OTs Can Make A Difference
Evert drew on motivation theory as a basis for examining welfare issues.
By Elisa R. Katz
Many occupational therapy practitioners are unaware that their abilities are congruent with current areas of focus in health care policy.
Mary Evert, MBA, OTR, FAOTA, past president of AOTA, worked within the U.S. Department of Health and Human Services (HHS) during the Reagan Administration, where she held various positions within the agency, including director of the office of community services.
During her tenure as director, she looked at ways to get women off the welfare rolls and into jobs. Evert drew on motivation theory (i.e., giving people choices, holding people accountable, and offering support) as a basis for examining welfare issues.
When asked how she thought her occupational therapy background benefited her, Evert stated, "It was almost everywhere." She was able to transfer her client skills into management skills, because the necessary components are the same.
Evert stresses that there are many opportunities like this available to OTs, but since this is a new area for them, they must be willing to take the risks involved in forging new paths.
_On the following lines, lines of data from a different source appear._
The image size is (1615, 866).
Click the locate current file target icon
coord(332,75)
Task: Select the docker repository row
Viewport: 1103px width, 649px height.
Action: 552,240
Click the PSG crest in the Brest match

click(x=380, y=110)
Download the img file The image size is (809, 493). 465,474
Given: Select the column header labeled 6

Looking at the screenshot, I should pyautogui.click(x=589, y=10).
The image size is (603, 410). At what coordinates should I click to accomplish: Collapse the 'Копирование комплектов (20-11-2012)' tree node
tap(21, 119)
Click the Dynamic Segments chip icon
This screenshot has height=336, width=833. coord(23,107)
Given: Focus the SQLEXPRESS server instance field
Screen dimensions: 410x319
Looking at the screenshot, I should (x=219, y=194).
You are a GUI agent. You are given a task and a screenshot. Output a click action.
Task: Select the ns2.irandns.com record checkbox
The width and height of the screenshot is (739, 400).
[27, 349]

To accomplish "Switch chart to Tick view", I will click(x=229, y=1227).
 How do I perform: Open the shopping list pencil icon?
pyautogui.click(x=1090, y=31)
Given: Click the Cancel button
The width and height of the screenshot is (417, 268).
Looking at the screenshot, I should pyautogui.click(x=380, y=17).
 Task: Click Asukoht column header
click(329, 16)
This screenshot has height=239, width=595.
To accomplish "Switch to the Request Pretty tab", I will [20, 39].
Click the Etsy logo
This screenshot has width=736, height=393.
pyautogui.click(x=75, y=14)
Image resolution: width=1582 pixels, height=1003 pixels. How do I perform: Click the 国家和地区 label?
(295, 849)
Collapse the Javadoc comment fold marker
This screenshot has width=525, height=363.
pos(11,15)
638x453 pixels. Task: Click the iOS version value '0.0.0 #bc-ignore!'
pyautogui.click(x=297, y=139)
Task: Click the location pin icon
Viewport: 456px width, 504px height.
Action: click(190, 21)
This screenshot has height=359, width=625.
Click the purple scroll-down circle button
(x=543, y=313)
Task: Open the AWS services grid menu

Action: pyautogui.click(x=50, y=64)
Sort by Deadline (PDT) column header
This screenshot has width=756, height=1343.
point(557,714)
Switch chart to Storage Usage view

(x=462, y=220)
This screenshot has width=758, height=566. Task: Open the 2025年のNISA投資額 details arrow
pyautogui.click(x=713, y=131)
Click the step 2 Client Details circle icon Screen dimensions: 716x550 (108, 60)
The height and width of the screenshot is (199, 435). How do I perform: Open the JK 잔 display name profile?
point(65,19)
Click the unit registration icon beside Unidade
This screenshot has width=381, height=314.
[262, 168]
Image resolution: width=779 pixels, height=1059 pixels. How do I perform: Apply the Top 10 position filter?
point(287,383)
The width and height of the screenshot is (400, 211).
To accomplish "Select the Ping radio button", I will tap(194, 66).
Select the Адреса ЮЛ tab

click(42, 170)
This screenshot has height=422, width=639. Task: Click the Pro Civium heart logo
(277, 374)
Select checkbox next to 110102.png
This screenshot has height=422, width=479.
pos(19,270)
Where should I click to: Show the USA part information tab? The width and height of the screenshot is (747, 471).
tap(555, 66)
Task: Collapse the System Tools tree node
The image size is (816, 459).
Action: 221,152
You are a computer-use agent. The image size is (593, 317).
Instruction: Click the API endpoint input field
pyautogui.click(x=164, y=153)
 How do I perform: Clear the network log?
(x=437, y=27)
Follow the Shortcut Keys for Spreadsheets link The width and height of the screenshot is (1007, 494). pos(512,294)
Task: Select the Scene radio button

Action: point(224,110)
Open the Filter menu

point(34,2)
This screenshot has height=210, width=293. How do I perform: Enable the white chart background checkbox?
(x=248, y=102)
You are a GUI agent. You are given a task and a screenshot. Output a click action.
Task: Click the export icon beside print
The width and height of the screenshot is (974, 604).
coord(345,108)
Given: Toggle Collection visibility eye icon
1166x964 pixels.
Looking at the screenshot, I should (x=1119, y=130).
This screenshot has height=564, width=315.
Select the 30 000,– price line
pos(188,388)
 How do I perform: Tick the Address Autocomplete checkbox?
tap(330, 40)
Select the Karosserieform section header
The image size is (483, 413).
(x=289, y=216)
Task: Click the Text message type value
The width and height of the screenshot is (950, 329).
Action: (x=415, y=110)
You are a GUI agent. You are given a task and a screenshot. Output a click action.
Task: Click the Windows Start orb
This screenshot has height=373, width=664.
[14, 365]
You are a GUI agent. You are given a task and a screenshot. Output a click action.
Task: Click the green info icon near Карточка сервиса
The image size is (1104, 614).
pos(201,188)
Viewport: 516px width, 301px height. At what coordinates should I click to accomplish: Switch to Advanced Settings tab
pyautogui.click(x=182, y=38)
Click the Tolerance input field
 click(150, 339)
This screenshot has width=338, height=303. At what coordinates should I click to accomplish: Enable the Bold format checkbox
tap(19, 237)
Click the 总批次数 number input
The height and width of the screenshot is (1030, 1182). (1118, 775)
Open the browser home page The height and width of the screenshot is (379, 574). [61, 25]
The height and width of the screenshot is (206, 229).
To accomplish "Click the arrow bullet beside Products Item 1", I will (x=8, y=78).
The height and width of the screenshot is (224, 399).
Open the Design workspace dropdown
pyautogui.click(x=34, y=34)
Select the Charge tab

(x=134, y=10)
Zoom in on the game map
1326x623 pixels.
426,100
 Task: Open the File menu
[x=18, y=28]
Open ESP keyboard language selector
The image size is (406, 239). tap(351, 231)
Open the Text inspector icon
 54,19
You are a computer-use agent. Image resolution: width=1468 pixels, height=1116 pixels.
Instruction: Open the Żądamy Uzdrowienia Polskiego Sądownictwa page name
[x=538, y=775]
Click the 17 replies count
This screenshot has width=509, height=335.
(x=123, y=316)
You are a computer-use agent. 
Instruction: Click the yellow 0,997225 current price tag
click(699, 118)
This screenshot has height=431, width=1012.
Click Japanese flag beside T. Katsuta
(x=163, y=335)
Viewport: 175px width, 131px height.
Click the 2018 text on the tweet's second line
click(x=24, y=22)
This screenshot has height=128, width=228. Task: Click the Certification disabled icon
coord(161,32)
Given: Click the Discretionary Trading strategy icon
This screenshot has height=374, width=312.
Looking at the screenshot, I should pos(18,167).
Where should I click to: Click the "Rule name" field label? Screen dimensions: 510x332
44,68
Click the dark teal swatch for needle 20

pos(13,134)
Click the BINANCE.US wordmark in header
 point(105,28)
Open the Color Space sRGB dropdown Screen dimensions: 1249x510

Getting involved can seem intimidating and overwhelming. Yet, public policy issues can be dealt with at many different levels. Practitioners must take the initiative to introduce themselves to the field. One person can make a difference, and combining that power with others', can make the overall impact on policy extensive.
Here are 10 suggestions which offer a means for dealing with public policy issues at all levels of government. The activities support both the community and the professional integrity of the individual. At each end of the spectrum--from the local community to Washington, DC--and every level in between, these ideas can be useful and appropriately adapted.
* Promote and raise awareness of occupational therapy to community organizations, newspapers, television media, and insurance companies. Ways to do this could include a booth at a community festival with information on occupational therapy and an opportunity to try out some basic assistive devices such as reachers or sock aides. Also, write to local newspapers about what occupational therapy is achieving at your facility.
* Get involved with state and national professional organizations. Attend meetings, join task forces and committees. Many OT practitioners who have been involved with policy work have placed an emphasis on the knowledge they gained from working within professional organizations. This can be a stepping stone into further policy endeavors.
* Get involved with advocacy organizations for the populations you treat. Examples include the MS Society, Easter Seals, and the Alzheimer's Association. These organizations are familiar with our services and use them frequently. These are excellent community resources to advocate for occupational therapy.
* Work on creating partnerships with community organizations, workplaces, and insurance companies for health and wellness programming. With the focus on shortened hospital stays, many forget the greater benefits of preventive health programming.
* Get involved with research concerning the functional outcomes of OT interventions, particularly as they pertain to patients' return to their communities. The more research OTs are able to accumulate showing the benefits of their treatment, the more the profession will be able to justify its contribution to public health in regard to functional independence.
* Organize a letter-writing campaign to government officials on issues related to occupational therapy and functional independence. Don't be afraid to lobby on behalf of the profession. Let your elected officials know your views--they are your representatives to legislative bodies. For example, if occupational therapy services will be affected by budget cuts in health care spending, write to your representatives, the governor, etc. and let them know why occupational therapy services should be maintained.
* Volunteer in a political campaign for a candidate whose viewpoint reflects your own. Get to know the candidate and the staff; perhaps the staff will call on your expertise when creating or revising position papers. This is an excellent way to learn about the political process.
* Arrange meetings with state and national legislators to discuss issues of importance to your profession and your community. It is not always possible to meet directly with your representative. However, members of their staff (legislative assistants) are just as influential and knowledgeable. Gather together several colleagues to join you--more people have a more impressive presence.
* Take advantage of all opportunities that arise. Meetings or conferences which may initially seem like a nuisance may turn out to be opportunities to make difference regarding occupational therapy's presence within public policy. There is always something to be learned and always someone who can be taught about our field.
* Network! Several OT practitioners who have been involved with public policy stressed networking as a means to finding the areas where our contributions would be most helpful. Public policy decision-making accesses a wide variety of disciplines. Networking with many different professional will open doors to many previously unrecognized opportunities.
Occupational therapist involvement in public policy is not only timely but also advantageous. Broadening the areas influenced by OT expertise will continue to validate the positive impact that occupational therapy services have on the community.
As the health care landscape continues to change, we must not be afraid of trying new ways to promote our ideals, expertise, and concerns. Working in public policy, locally or federally, is complementary to many theoretical foundations. Communities will benefit, as will the entire profession. Now is the time to make a difference.
OT is poised in the appropriate position to begin taking leadership roles in the public policy arena.
* About the author: Elisa Katz, OTR, is a 2nd-year graduate student at Tufts University. She completed independent research regarding OT involvement in public policy while completing her master's degree and has worked on several political campaigns.